La duquesa estaba sentada, sonriendo, balanceando un pie níveo, viendo cómo se cubría las clavículas.
—Tengo una cosa para ti —dijo. Michael pensó en rosas, guantes y pañuelos—. Lo guardarás para mí, y nadie podrá quitártelo a menos que se lo ofrezcas. Tengo el convencimiento de que no se lo ofrecerás a nadie. Es un secreto. Mi secreto.
Completamente vestido, le besó formalmente la mano, como había hecho aquella primera tarde en casa de lady Halliday.
—Ah —dijo la duquesa—; así que tenía razón sobre ti; y tú tenías razón sobre mí. Verás, es cierto, Michael. Esos hombres que murieron, Lynch y De Maris, no estaban al servicio del duque de Karleigh. Yo contraté a Lynch… y De Maris se metió en medio. Tenía que darle una lección a Karleigh, decirle que hablaba en serio cuando él pensaba que bromeaba. Nunca me tomaba lo bastante en serio. Karleigh contrató a De Vier. Su hombre venció… pero Karleigh… Karleigh sabe que va a perder en este asunto, porque yo soy su rival. Si el duque es sabio, se quedará en el campo esta primavera.
Eso era todo cuanto pensaba decirle, dejando que dilucidara el resto por sí solo. No se sentía astuto ni triunfal, al fin y al cabo.

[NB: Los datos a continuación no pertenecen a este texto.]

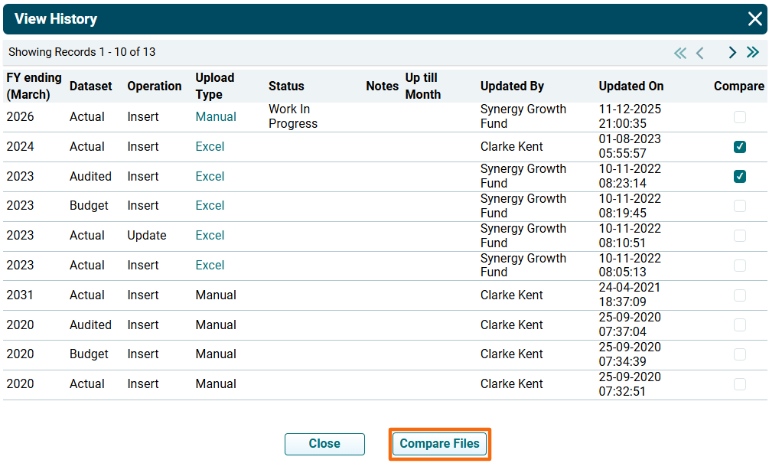Tick Compare checkbox for 2023 Actual Update row

(x=739, y=236)

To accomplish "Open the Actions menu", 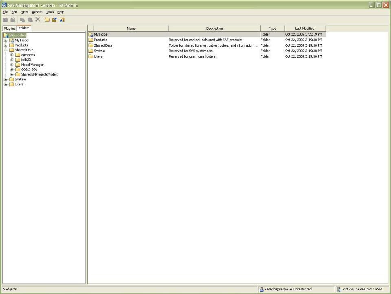I will pyautogui.click(x=37, y=12).
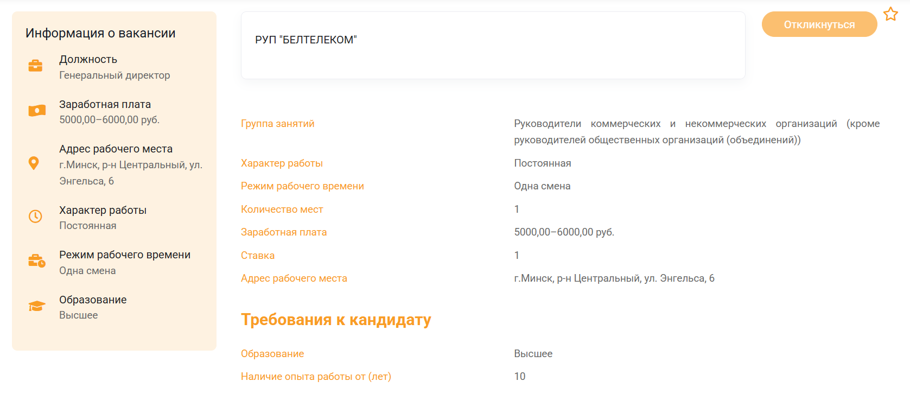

Excitado, tal vez, y un poco asustado.
La duquesa alargó un brazo y le tocó la áspera mejilla.
—Adiós, Michael —dijo—. Si todo sale bien, regresarás pronto.
Había una puerta de servicio privada, esta vez, por la que abandonó la casa de Tremontaine; un frío paseo antes del alba, a casa para dar instrucciones y partir. Su espada volvía a colgar a su costado, una carga pesada, pero buena protección en la oscuridad.